(Saved data entries)
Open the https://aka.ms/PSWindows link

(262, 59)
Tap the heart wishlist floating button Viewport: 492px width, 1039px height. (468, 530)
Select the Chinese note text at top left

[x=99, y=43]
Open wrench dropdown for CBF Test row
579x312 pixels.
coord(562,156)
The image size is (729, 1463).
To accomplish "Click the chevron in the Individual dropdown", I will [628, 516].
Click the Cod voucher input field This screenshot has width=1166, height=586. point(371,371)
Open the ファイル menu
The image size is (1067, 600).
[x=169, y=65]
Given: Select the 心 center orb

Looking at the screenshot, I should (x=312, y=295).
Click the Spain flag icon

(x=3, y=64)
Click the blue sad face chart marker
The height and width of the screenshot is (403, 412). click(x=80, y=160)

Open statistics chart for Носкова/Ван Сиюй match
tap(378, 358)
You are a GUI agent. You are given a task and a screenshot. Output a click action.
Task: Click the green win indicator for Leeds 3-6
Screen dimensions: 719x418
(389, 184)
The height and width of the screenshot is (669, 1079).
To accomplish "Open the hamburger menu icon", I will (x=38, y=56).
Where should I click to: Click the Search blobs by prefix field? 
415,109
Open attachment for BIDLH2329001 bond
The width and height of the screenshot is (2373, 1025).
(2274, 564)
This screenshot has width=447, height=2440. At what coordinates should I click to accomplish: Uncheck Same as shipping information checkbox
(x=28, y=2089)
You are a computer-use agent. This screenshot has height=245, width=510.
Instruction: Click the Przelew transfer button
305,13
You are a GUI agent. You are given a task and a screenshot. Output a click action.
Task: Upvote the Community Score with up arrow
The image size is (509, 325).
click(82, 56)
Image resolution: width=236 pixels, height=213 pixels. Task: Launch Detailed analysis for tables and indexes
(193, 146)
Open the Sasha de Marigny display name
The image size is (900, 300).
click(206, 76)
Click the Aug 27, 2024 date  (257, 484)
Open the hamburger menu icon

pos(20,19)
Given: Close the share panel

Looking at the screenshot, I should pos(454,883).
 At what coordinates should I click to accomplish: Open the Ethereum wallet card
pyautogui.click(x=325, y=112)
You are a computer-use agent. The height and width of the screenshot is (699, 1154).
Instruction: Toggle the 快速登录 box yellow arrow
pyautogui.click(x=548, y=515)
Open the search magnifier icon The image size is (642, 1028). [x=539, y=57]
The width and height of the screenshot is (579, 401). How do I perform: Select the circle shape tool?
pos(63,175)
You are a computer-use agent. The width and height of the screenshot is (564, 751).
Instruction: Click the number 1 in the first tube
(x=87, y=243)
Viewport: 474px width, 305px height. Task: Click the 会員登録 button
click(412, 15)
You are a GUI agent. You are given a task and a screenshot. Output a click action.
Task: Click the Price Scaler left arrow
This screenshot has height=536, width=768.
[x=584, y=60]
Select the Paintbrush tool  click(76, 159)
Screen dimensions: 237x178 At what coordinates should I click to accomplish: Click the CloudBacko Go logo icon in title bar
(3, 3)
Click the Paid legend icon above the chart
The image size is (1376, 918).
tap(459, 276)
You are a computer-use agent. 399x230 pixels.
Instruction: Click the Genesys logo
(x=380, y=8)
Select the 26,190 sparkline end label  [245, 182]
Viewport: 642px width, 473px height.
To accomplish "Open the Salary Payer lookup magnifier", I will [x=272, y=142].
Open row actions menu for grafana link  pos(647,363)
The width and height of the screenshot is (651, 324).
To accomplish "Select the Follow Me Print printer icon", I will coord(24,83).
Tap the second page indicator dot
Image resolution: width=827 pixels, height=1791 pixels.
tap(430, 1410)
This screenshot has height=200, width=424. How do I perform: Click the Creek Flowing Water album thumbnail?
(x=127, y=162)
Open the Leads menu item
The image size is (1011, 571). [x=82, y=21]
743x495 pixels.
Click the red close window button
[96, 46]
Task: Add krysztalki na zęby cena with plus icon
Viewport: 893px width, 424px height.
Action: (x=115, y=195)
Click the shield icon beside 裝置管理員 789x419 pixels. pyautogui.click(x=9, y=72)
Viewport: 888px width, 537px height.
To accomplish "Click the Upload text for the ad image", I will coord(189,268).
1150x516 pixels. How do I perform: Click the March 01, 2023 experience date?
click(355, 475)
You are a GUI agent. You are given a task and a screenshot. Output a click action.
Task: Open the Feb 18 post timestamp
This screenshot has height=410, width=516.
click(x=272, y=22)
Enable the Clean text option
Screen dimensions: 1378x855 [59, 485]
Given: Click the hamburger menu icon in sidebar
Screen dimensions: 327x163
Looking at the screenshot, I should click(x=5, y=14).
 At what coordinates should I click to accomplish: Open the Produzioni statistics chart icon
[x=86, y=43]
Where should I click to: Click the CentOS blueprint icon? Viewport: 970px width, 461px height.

▶ **Aim of the exercise**
Answer with a number alone: how many lines of the records contain the string "dropdown"?

▶ **Answer section**
2